When given the opportunity following Medtronic's conference call Tuesday morning to ask new CEO Omar Ishrak a question, I asked him what employees should take away from the 75-minute conference call with analysts (assuming they listened in).

Here's what he said:

"First of all growth is important. We need to return this company to growth. People say we're growing, and we are, but we need to improve. That's fundamental to our long-term success.

"And, there are opportunities for growth. There's no reason why we shouldn't grow. We need to match the technology to the opportunity.

"The other thing is this whole concept of the economic value proposition. We really have to think, in everything that we do, what's the real value? That will improve our overall productivity.

"Better execution from everybody. That means more rigor, more follow-through. People work hard enough, I don't think that's an issue. It's just more rigor, more consistency and commitment and then delivery.

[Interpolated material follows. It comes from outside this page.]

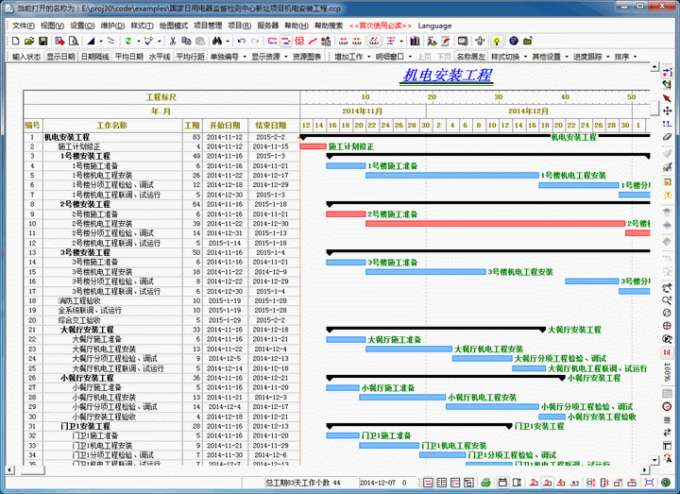
Task: Open the 样式切换 dropdown
Action: (508, 57)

"Also, globalization. In other words employees at Medtronic have to become global citizens to a large degree. They must become interested in emerging markets, experts in emerging markets and help reach those emerging markets with the management team. It's a common charge we must all be unified (behind) as we extend Medtronic's mission around the world."

When asked how Medtronic is different from his previous company, General Electric, Ishrak responded:

"(Medtronic is) so focused on health care and its singular sense of purpose. GE is a more of broad multi-national.

"It was so apparent when I came here that employees not only know the mission, but they believe in it. We're here because of it, and we're inspired by it. That's huge. It's a big motivational factor for me, personally. "

That mission statement -- which in part calls for the company to "alleviate pain, restore health and extend life" -- has been intact for more than 50 years.

Janet Moore covers medical technology for the Star Tribune.